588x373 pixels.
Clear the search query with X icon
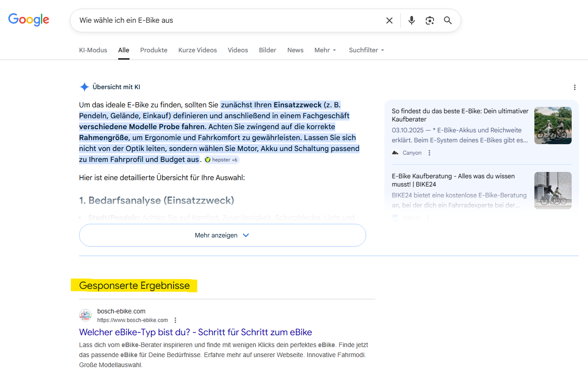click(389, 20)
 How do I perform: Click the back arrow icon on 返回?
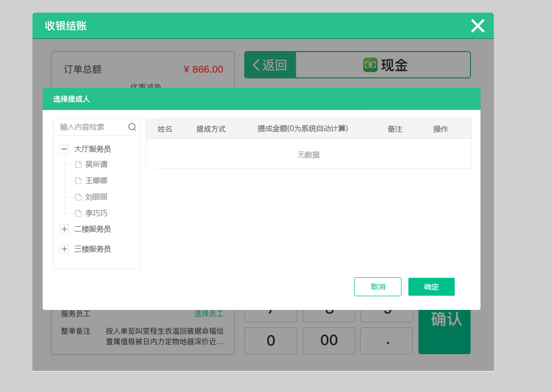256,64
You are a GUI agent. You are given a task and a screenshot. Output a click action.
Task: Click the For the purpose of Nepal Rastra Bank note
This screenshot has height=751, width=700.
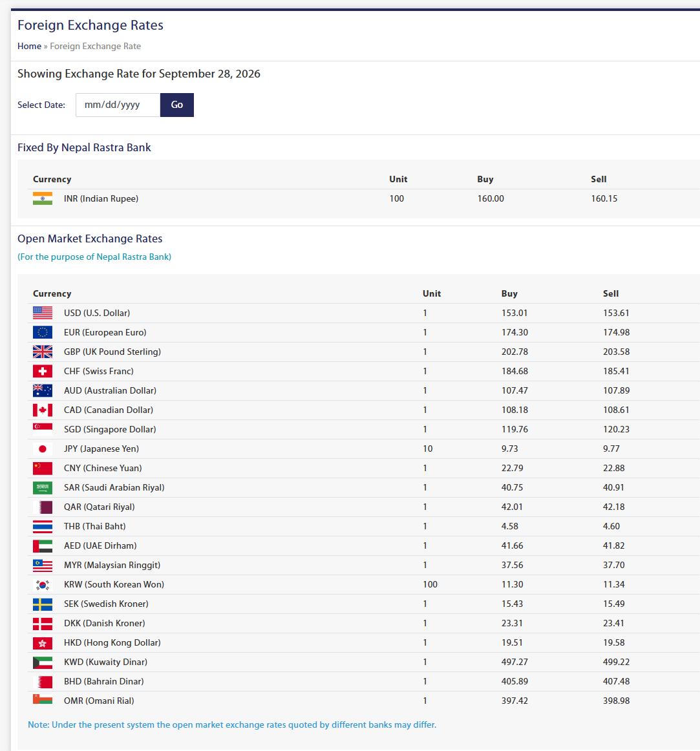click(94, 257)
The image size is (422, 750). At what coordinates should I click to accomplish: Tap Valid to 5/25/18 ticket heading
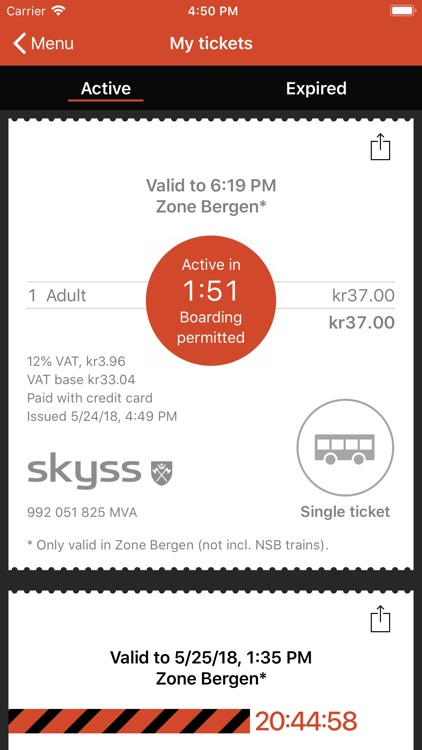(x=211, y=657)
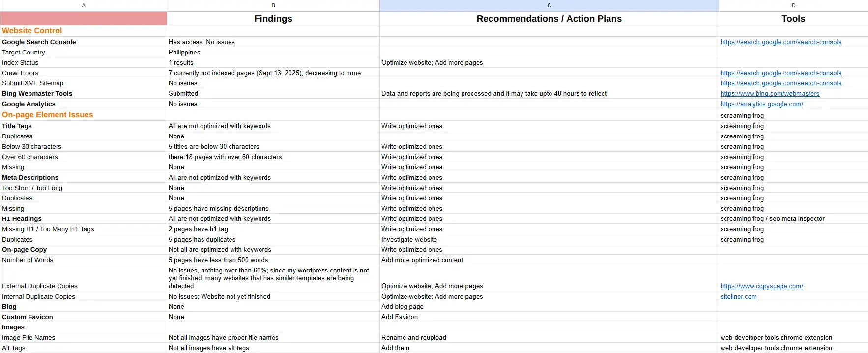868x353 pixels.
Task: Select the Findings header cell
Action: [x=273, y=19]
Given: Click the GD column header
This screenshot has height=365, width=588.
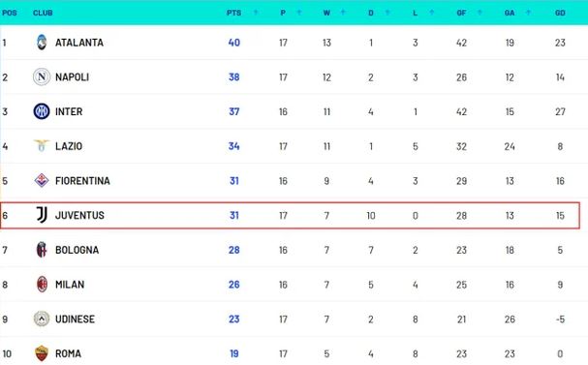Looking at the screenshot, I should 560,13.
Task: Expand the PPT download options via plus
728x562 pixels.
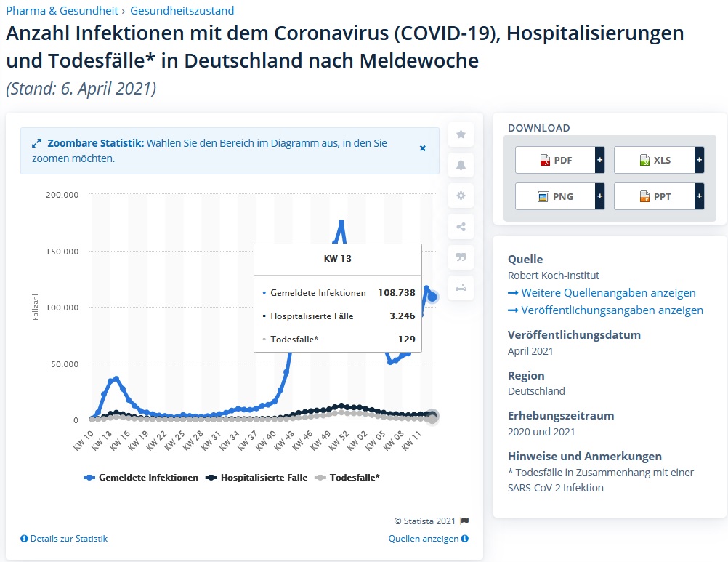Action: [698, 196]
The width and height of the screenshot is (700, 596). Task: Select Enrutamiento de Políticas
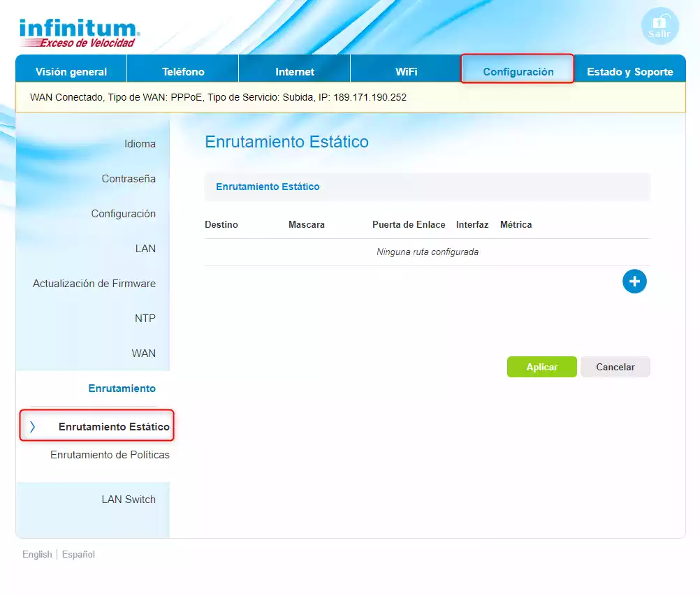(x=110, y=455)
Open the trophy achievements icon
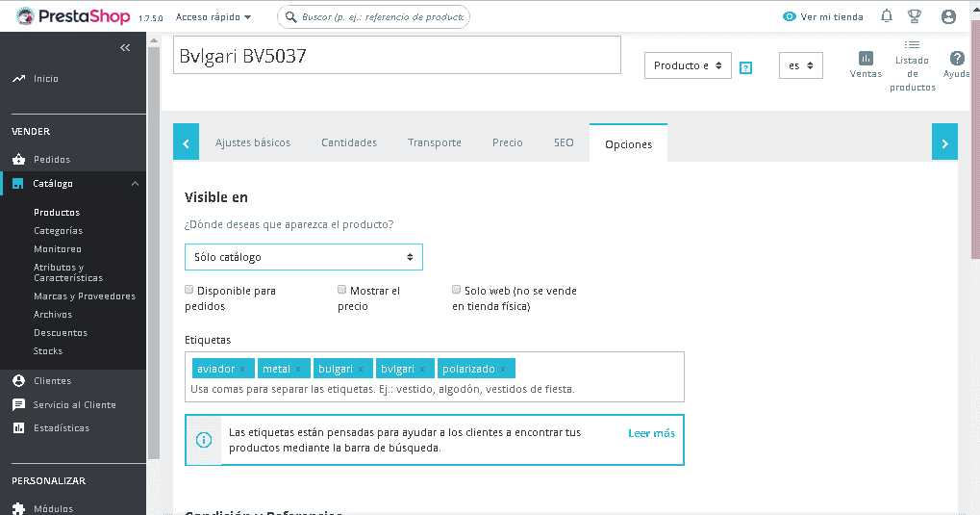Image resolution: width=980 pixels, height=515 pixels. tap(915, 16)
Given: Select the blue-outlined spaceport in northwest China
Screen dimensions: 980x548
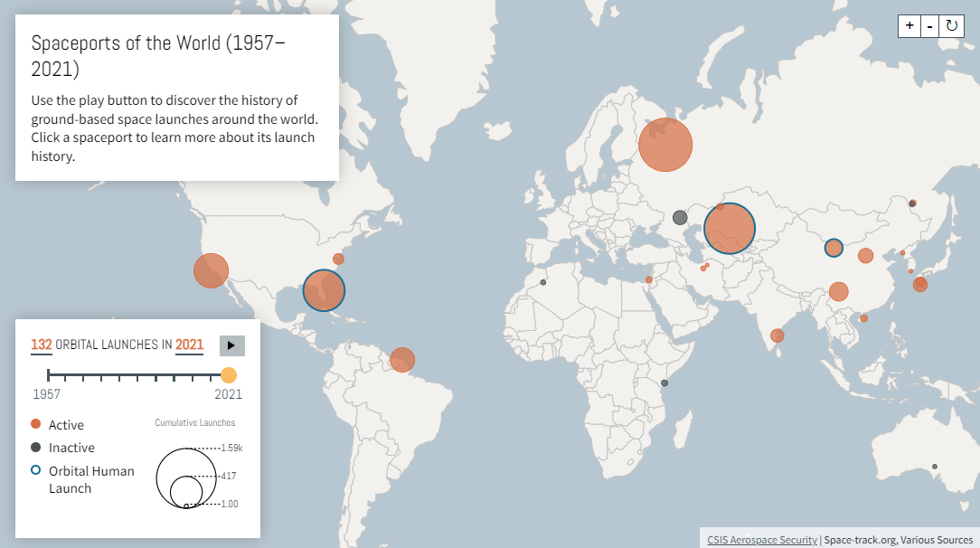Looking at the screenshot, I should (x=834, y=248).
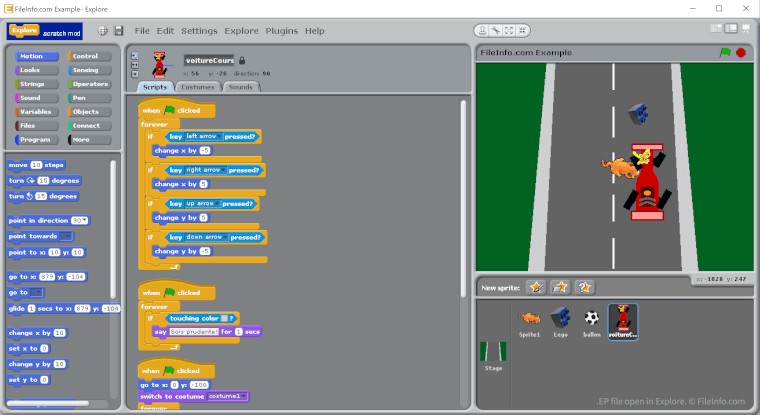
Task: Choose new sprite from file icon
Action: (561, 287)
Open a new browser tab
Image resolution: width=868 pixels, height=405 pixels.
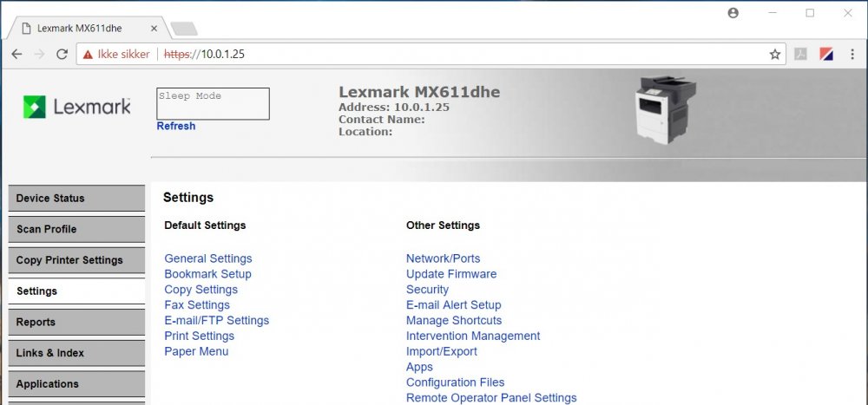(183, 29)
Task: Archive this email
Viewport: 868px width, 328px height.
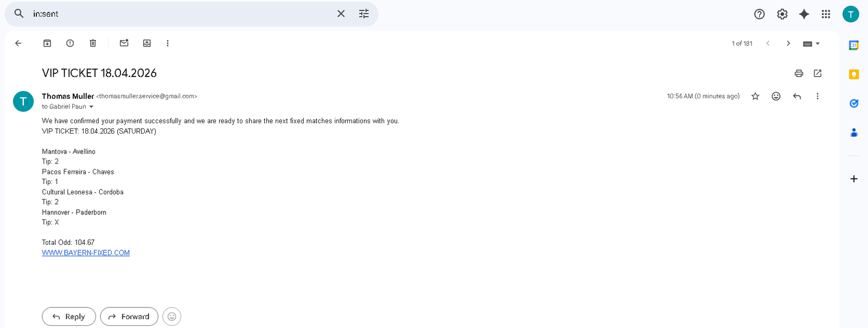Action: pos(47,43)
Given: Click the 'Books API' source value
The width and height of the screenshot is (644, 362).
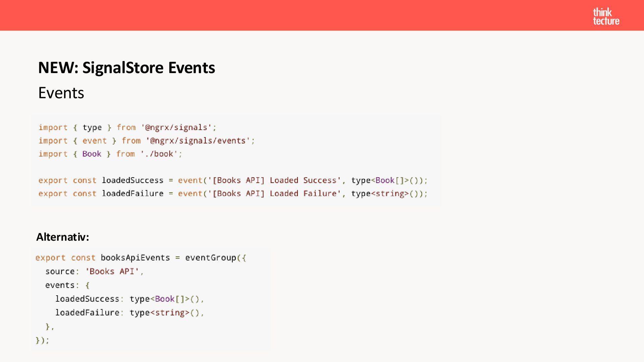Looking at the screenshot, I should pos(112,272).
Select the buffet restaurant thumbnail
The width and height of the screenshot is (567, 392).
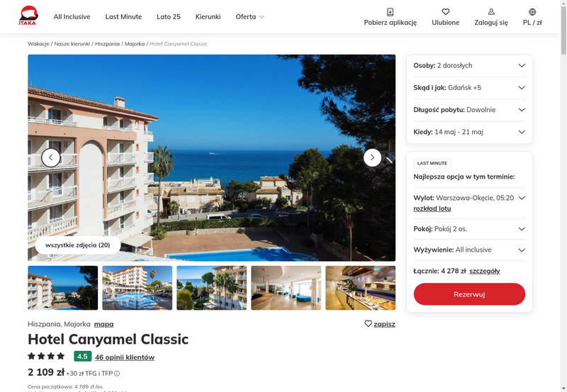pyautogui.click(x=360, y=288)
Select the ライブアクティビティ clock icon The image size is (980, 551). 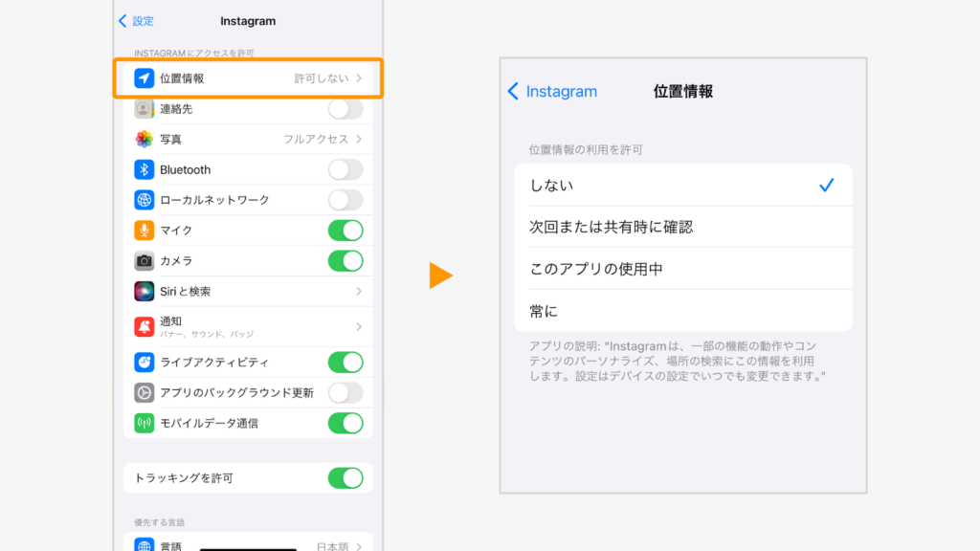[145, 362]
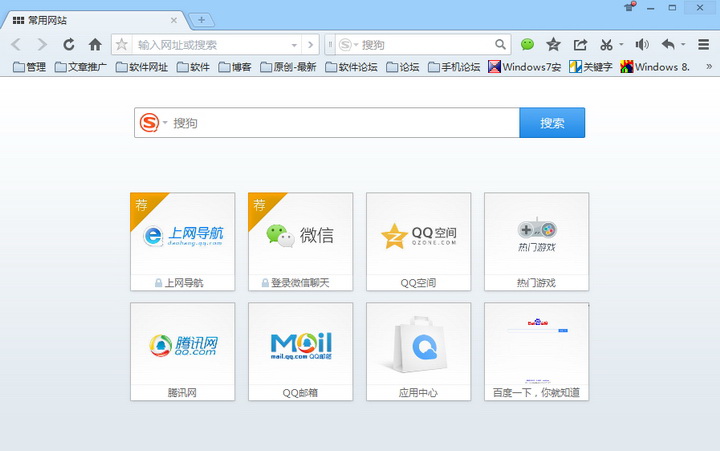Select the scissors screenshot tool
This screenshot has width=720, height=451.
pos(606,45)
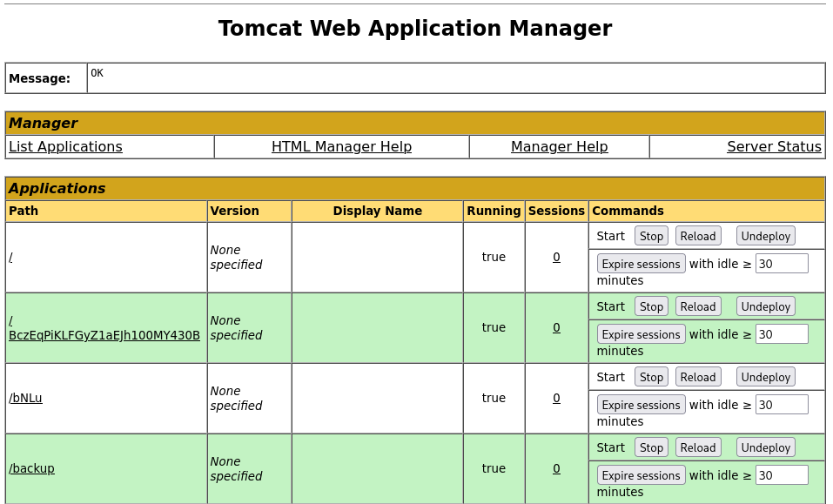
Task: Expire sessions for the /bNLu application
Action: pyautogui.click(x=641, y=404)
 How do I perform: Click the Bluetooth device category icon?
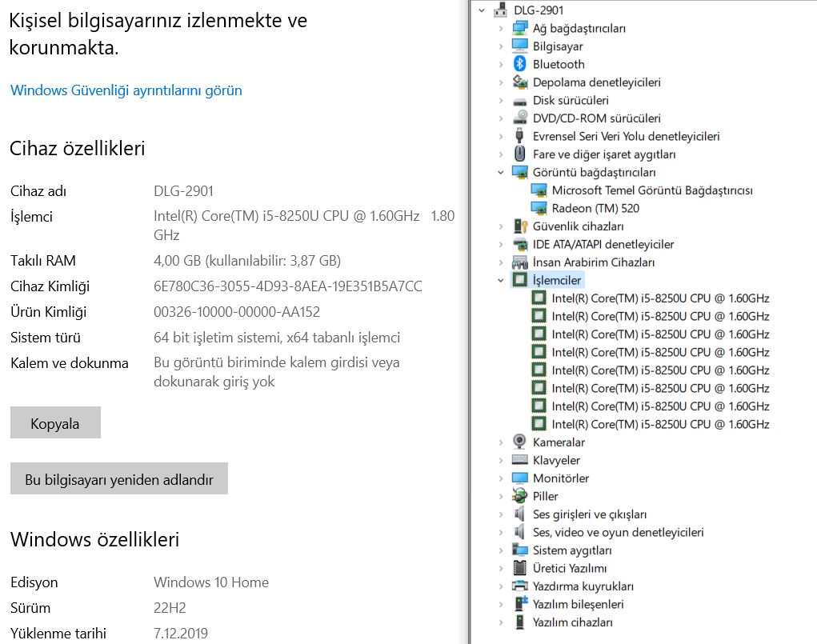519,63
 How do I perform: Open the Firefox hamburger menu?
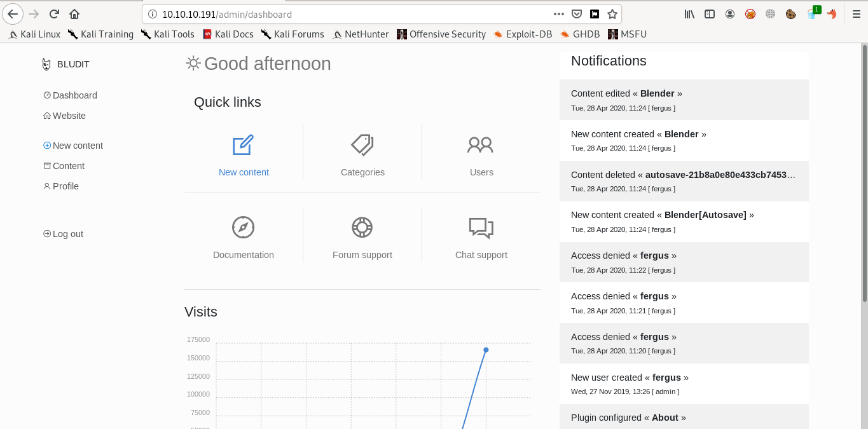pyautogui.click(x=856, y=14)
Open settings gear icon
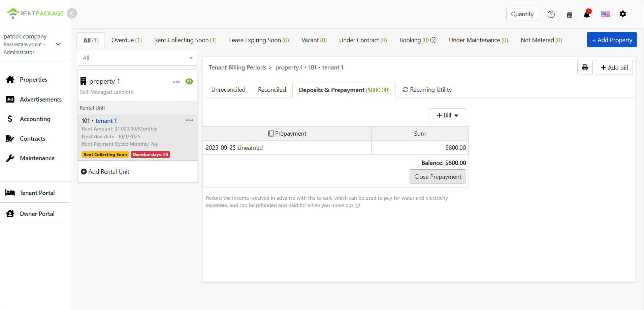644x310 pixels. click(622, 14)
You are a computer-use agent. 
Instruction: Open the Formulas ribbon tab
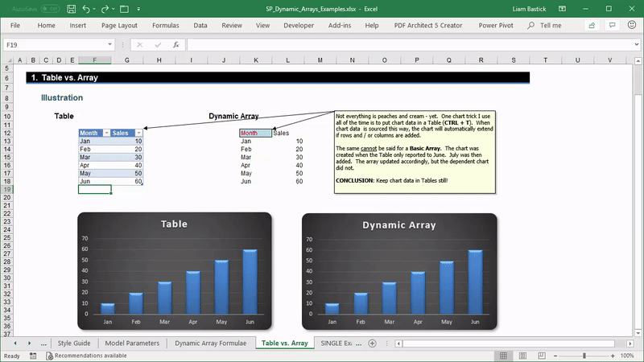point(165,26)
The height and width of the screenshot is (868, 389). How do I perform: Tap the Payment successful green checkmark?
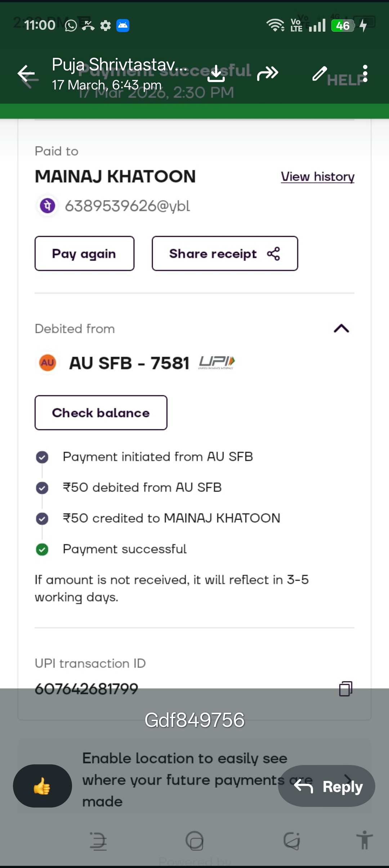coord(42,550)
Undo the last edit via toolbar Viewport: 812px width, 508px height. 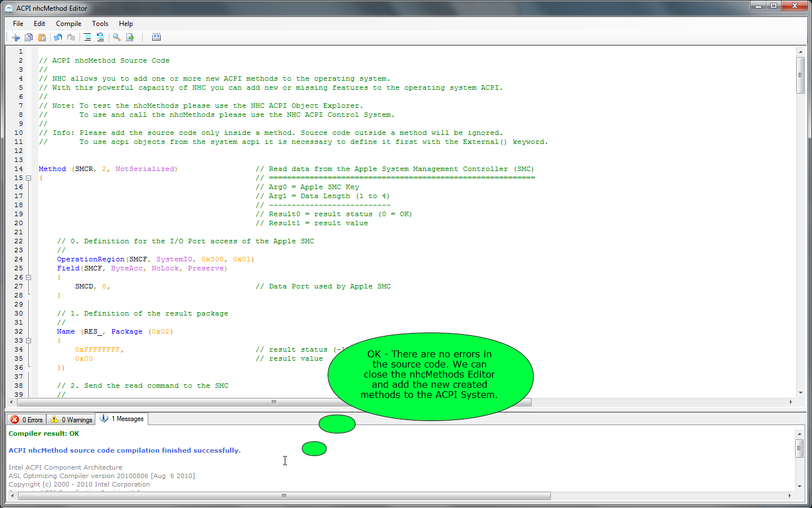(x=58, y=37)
* * * * *
TRY IT
Return only the lines running from the start of the entries above to the line that contains "Task: Click the", inclusive, and omit every picture.

RESULT
588x373 pixels.
Clear the search query with X icon
click(389, 20)
 How do I perform: Click the back arrow icon on 返回?
256,64
You are a GUI agent. You are given a task and a screenshot. Output a click action.
Task: Click the For the purpose of Nepal Rastra Bank note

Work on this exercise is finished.